Report each line of the records where "icon" occurs.
______
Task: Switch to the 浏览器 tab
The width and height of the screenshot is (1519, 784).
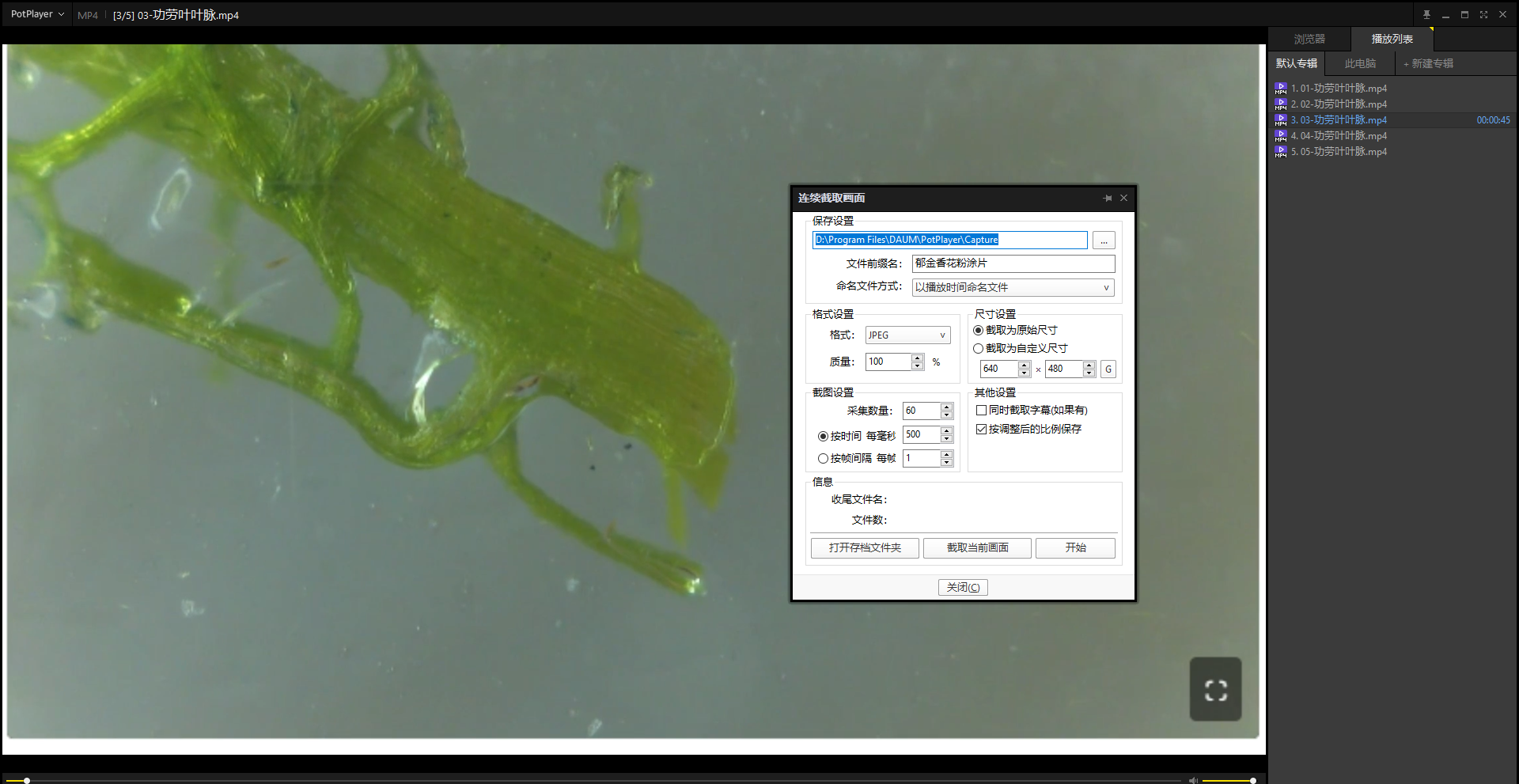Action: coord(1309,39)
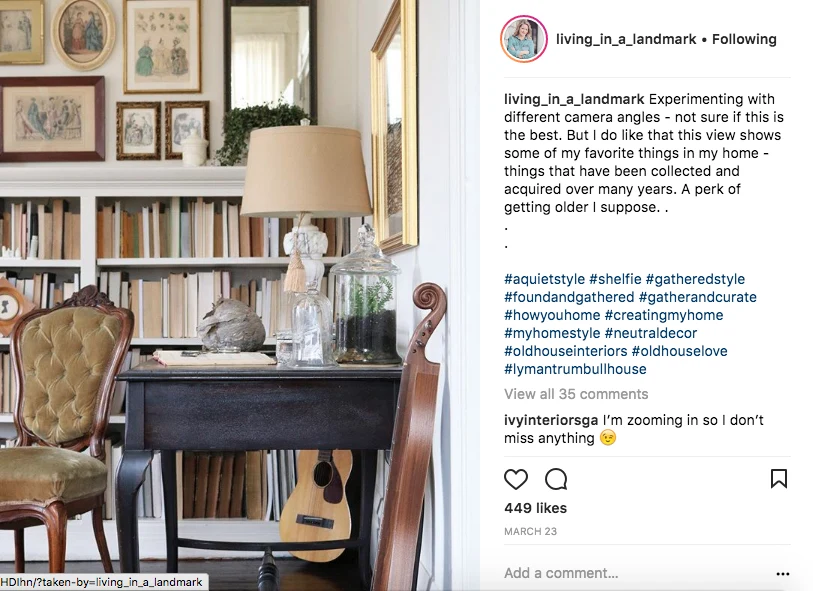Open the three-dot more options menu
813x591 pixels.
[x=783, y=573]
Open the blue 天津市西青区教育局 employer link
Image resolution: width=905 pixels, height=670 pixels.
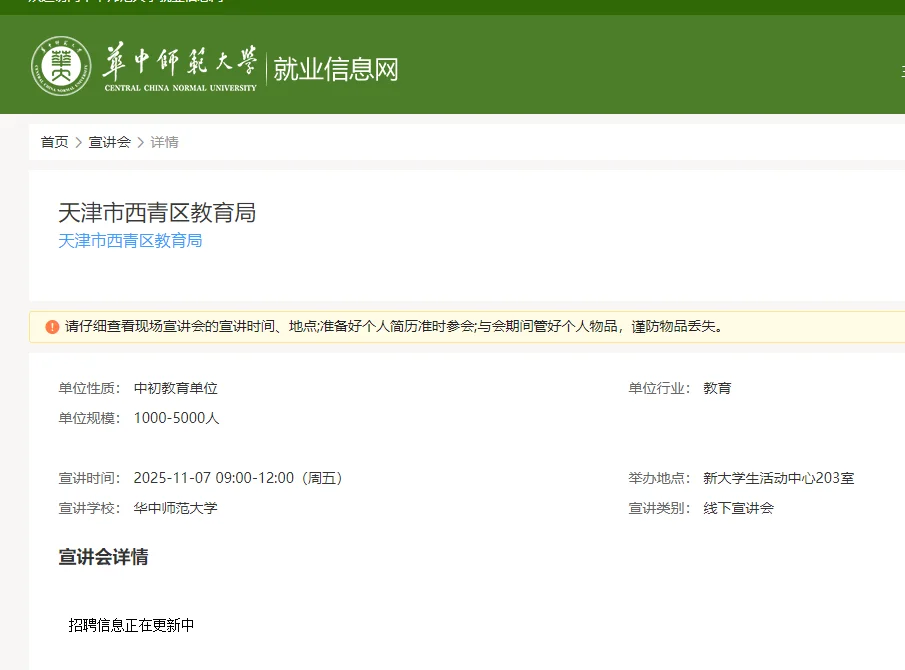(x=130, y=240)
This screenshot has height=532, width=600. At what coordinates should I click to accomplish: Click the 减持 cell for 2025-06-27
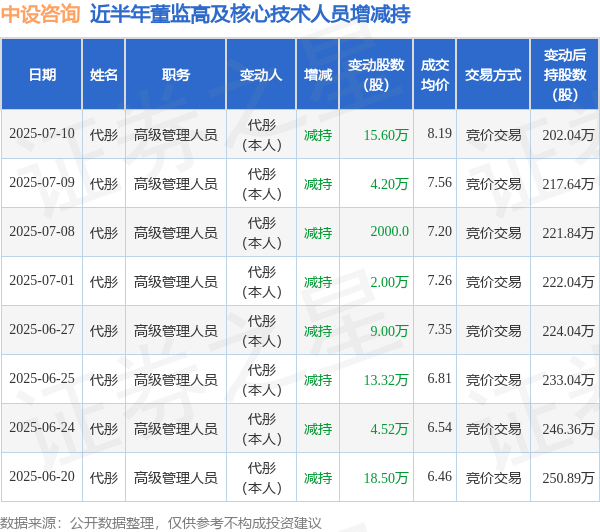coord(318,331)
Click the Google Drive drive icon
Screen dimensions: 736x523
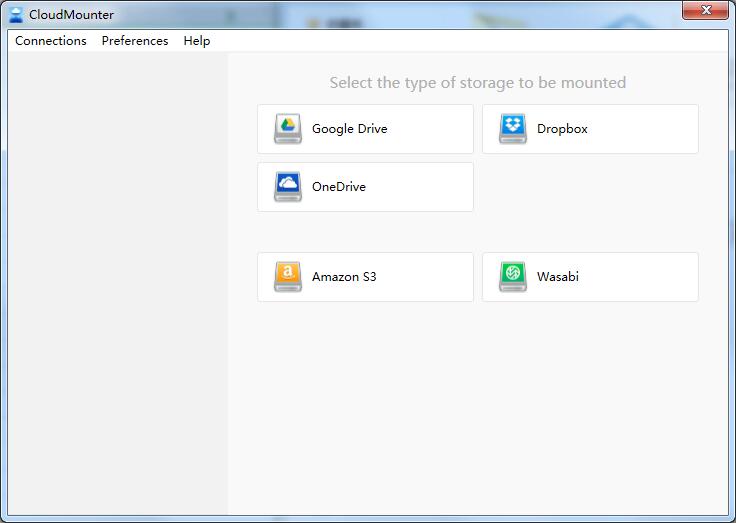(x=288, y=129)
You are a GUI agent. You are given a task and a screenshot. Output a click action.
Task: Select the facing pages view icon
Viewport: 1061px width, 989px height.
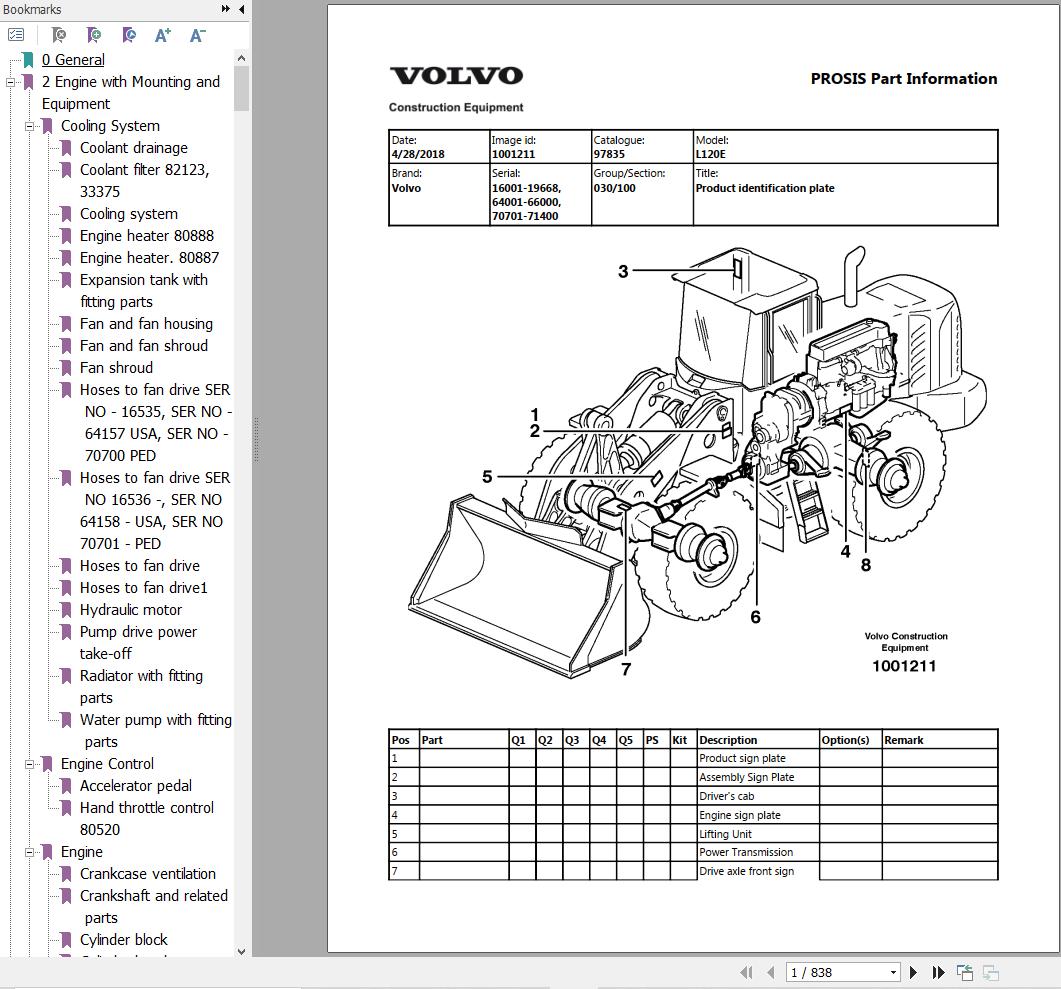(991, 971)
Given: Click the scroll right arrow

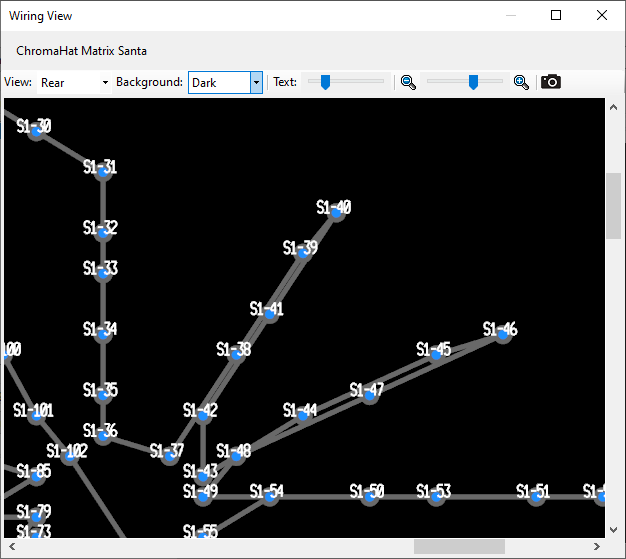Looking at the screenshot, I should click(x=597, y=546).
______
Task result >>
Click the Google Drive drive icon
Task: Select the facing pages view icon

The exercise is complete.